# Instacart Market Basket Analysis - Databricks

Interactive exploratory data analysis and insights from the Instacart dataset.

**Prerequisites:**
- Gold layer aggregation completed
- Tables exist in `/FileStore/instacart/gold/`

**Visualizations:**
- Top products analysis
- Department performance
- Customer segmentation
- Basket analysis (product affinity)

In [None]:
# Configuration
GOLD_PATH = "/FileStore/instacart/gold"

print(f"Gold data path: {GOLD_PATH}")
print(f"Spark version: {spark.version}")

## Load Gold Tables

Read pre-aggregated Gold tables for fast analytics.

In [None]:
# Load Gold tables
product_metrics = spark.read.format("delta").load(f"{GOLD_PATH}/product_metrics")
department_metrics = spark.read.format("delta").load(f"{GOLD_PATH}/department_metrics")
user_features = spark.read.format("delta").load(f"{GOLD_PATH}/user_purchase_features")
product_pairs = spark.read.format("delta").load(f"{GOLD_PATH}/product_pairs_affinity")

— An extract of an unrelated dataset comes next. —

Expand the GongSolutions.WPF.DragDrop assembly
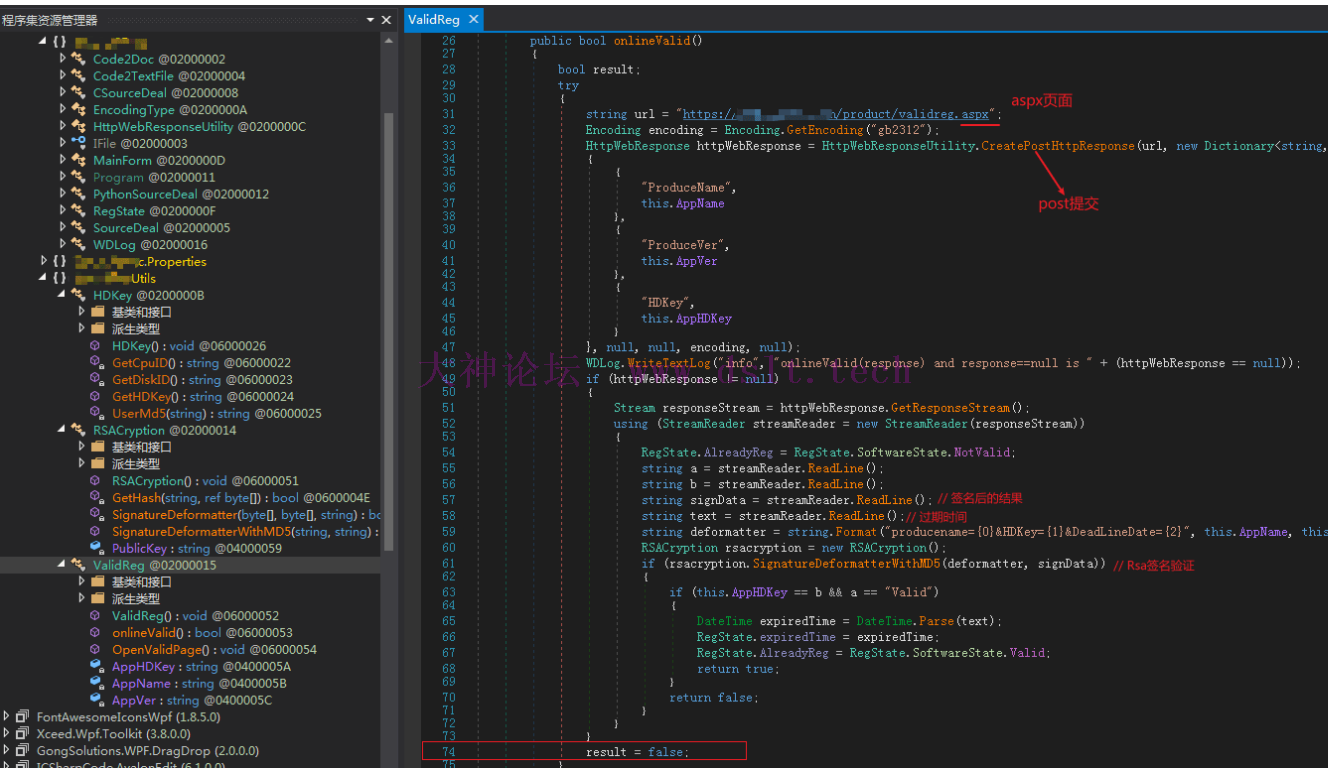 click(8, 750)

print(f"✓ Loaded {product_metrics.count():,} products")
print(f"✓ Loaded {department_metrics.count():,} departments")
print(f"✓ Loaded {user_features.count():,} users")
print(f"✓ Loaded {product_pairs.count():,} product pairs")

## 1. Top Products Analysis

Which products are most frequently ordered?

In [None]:
-- Top 20 products by order count
SELECT 
  product_name,
  total_orders,
  unique_customers,
  ROUND(reorder_rate * 100, 2) as reorder_rate_pct
FROM delta.`/FileStore/instacart/gold/product_metrics`
ORDER BY total_orders DESC
LIMIT 20

In [None]:
# Visualize top 10 products
top_10 = product_metrics \
    .select("product_name", "total_orders") \
    .orderBy(col("total_orders").desc()) \
    .limit(10)

display(top_10)

## 2. Reorder Rate Analysis

Products with highest customer loyalty (reorder rates).

In [None]:
-- Products with highest reorder rates (min 1000 orders)
SELECT 
  product_name,
  total_orders,
  ROUND(reorder_rate * 100, 2) as reorder_rate_pct,
  unique_customers,
  aisle,
  department
FROM delta.`/FileStore/instacart/gold/product_metrics`
WHERE total_orders >= 1000
ORDER BY reorder_rate DESC
LIMIT 20

## 3. Department Performance

How do different departments perform?

In [None]:
-- Department metrics
SELECT 
  department,
  total_orders,
  unique_products,
  unique_customers,
  ROUND(avg_reorder_rate * 100, 2) as avg_reorder_rate_pct
FROM delta.`/FileStore/instacart/gold/department_metrics`
ORDER BY total_orders DESC

In [None]:
# Visualize department performance
display(department_metrics.orderBy(col("total_orders").desc()))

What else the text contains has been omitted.